Since only the “Battle Flag of the Confederacy” was banned, it is still presumably legal for California state government offices to sell the “Stars and Bars,” the  official flag of the Confederacy from March 1861 to May 1863:

starsbars

And then there is the “Bonnie Blue Flag”  that flew over the Confederate batteries that fired on Fort Sumter:

Bonnieblue

Although the official flag of the Confederacy for two years does not appear to be banned from sale by the pending bill, any chart of the fifty state flags that includes the Mississippi state flag presumably could not be sold:

MissFlag

In another drafting problem, note that AB2444 bans not only the Confederate Battle Flag but any “similar image.” So, query: is the Alabama state flag a “similar image” banned by the bill? Here it is:

AlaFlag

The history of the adoption of the Alabama state flag in 1895 reveals the clear intent to model it after the Confederate Battle Flag.

Prior to publishing the 1915 Alabama Official and Statistical Register,  Dr. Thomas Owen, director of the Alabama Department of Archives and History interviewed  individuals who had been around at the time that the bill was introduced.  He concluded that the flag was intended to “preserve in permanent form some of the more distinctive features of the Confederate battle flag, particularly the St.
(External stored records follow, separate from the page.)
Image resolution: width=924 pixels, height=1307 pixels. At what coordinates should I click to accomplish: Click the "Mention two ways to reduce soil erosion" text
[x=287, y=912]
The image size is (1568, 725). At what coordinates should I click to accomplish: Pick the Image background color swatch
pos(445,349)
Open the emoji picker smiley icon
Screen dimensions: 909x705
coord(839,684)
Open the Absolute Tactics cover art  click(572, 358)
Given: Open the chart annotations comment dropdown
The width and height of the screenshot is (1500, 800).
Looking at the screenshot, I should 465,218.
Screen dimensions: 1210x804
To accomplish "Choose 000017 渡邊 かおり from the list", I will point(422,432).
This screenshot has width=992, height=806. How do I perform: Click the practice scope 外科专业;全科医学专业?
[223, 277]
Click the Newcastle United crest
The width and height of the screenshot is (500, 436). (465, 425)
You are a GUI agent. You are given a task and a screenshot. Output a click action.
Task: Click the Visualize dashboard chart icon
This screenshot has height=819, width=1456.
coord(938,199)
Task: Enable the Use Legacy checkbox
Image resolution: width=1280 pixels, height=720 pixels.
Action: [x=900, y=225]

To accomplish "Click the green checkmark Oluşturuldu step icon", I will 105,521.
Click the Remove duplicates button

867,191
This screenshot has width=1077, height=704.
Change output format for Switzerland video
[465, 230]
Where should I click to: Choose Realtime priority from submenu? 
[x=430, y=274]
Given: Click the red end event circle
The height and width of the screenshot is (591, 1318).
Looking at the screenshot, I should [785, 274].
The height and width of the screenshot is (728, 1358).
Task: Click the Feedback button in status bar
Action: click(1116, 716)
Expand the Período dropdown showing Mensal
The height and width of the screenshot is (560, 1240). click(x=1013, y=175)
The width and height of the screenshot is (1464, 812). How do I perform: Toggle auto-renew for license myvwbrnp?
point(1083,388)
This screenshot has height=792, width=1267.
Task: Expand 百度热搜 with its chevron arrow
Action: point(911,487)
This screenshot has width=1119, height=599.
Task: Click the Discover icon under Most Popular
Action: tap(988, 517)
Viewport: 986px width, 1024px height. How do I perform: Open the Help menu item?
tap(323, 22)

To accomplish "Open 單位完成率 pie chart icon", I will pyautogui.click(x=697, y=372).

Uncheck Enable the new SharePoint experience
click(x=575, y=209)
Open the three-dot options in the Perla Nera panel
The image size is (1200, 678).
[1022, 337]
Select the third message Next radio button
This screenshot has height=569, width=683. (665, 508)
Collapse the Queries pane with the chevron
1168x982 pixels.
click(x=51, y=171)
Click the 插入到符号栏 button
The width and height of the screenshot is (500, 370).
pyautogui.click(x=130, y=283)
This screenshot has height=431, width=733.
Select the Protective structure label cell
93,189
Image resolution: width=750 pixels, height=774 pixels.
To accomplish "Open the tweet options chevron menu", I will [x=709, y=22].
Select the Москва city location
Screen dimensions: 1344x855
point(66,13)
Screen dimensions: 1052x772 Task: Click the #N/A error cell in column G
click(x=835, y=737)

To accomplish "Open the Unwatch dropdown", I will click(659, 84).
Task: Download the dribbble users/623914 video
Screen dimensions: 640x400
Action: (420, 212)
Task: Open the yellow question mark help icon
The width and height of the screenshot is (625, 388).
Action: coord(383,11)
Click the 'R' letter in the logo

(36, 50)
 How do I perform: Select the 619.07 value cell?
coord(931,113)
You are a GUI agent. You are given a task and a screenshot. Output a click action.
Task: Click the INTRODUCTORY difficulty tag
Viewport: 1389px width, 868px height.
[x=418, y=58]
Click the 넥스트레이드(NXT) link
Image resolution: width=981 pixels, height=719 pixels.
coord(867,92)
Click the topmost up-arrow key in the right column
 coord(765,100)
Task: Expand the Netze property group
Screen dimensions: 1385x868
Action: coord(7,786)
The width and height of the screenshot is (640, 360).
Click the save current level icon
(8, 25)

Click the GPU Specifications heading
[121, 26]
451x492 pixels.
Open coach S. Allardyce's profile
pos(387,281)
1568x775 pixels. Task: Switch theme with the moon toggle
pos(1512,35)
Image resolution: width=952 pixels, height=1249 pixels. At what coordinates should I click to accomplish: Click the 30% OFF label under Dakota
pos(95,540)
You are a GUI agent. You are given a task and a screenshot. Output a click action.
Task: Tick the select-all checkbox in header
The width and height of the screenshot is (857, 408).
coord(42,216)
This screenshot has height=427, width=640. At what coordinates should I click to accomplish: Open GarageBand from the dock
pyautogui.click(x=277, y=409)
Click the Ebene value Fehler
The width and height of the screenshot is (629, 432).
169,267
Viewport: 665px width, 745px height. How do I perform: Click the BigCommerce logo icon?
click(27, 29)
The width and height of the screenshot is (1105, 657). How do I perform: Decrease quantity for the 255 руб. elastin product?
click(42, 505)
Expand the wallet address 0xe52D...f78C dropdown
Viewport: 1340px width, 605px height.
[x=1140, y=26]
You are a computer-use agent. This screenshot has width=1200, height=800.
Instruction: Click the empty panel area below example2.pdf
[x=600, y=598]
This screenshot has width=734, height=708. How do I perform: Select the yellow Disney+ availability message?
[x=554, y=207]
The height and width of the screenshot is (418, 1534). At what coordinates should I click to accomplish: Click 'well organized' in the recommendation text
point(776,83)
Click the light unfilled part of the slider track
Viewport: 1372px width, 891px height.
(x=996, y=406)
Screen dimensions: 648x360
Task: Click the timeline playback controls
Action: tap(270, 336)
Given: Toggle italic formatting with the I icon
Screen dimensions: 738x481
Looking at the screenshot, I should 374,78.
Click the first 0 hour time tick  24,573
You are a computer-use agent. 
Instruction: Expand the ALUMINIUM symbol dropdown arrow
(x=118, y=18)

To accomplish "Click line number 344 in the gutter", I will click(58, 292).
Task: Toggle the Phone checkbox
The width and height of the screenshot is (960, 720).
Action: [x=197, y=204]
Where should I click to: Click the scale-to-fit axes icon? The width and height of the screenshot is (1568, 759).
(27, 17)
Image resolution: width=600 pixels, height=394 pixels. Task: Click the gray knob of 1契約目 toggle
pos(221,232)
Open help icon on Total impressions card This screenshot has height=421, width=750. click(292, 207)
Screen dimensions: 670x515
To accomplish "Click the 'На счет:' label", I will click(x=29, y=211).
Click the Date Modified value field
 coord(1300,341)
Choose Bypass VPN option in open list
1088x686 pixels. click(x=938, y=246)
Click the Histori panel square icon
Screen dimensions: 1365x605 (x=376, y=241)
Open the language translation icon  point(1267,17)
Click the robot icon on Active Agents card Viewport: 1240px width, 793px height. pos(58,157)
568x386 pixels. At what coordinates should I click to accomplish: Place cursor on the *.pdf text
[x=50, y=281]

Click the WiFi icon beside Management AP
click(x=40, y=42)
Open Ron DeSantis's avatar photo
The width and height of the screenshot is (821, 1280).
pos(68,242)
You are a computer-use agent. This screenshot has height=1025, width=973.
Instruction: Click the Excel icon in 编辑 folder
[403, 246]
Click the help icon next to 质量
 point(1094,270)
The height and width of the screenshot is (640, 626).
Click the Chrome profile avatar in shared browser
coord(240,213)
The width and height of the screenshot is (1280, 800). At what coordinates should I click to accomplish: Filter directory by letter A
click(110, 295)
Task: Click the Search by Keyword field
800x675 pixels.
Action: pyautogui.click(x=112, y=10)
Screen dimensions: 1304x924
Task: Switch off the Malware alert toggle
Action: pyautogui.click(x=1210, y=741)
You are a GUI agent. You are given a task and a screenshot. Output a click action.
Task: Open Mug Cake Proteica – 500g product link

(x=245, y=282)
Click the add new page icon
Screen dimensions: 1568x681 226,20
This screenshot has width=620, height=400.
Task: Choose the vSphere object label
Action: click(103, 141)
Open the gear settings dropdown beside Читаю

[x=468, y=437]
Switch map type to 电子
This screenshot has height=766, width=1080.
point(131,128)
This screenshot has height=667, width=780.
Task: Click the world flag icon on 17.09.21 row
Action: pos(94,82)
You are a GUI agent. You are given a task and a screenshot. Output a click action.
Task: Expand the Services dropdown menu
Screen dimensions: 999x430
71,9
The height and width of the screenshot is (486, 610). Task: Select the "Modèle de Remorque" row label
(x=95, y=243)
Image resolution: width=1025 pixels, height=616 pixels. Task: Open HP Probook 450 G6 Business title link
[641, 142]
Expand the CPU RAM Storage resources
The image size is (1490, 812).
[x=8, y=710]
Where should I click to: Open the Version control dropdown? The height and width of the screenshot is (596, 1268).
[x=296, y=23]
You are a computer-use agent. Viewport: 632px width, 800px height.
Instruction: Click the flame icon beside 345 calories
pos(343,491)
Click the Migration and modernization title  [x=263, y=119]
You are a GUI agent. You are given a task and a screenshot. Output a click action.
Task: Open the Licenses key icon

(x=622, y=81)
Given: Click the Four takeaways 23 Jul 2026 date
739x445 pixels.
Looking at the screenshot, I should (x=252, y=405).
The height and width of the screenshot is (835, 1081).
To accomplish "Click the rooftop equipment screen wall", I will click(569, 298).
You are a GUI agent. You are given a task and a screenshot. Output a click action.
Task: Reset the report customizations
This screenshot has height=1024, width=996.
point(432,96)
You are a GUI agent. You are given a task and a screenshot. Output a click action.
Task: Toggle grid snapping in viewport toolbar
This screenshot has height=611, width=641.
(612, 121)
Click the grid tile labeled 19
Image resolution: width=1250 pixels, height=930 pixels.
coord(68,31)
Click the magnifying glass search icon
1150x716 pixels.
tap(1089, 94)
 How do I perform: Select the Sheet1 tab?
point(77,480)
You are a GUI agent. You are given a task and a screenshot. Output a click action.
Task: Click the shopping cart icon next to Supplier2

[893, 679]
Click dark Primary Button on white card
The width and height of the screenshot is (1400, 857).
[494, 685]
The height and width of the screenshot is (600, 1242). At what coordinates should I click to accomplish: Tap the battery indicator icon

Andrew’s cross.”

An official opinion by the Attorney General of Alabama in 1987 confirmed that “the legislature modeled the state flag after the battle flag.” So, is this flag “similar” enough to the Battle Flag to be banned? Perhaps someone should ask Assemblyman Isadore Hall, D-Compton.

If AB2444 is passed by the California Senate and signed by the Governor, will California state government offices and gift shops be allowed to sell the first official flag of the Confederacy, which flew over the first capitol in Montgomery, but prohibited from selling posters that show the flags of all 50 states?

Sometimes morally preening political correctness is harder than it looks.

Say What? (3)

  1. Joe Hooker May 6, 2014 at 5:53 pm | | Reply

    What? They forgot the Hardee flag? The way things are going in People’s Republic of Kalifornia you wonder whether the American flag might be next.

    Ironies abound, of course. Anything you can say about the Confederate flag you can say about the US flag — that slavery was legal until 1866 (longer than in the Confederacy!), and that it was used as a Klan symbol. Speaking of which, should we ban the cross?

    FWIW Florida also patterned its flag after the Southern Cross, and both NC and Texas have the Bonnie Blue flag on theirs.

  2. Carl May 6, 2014 at 6:27 pm | | Reply

    It is encouraging to learn that California has so few real problems that its government can spend time deciding which historical symbols are permissible.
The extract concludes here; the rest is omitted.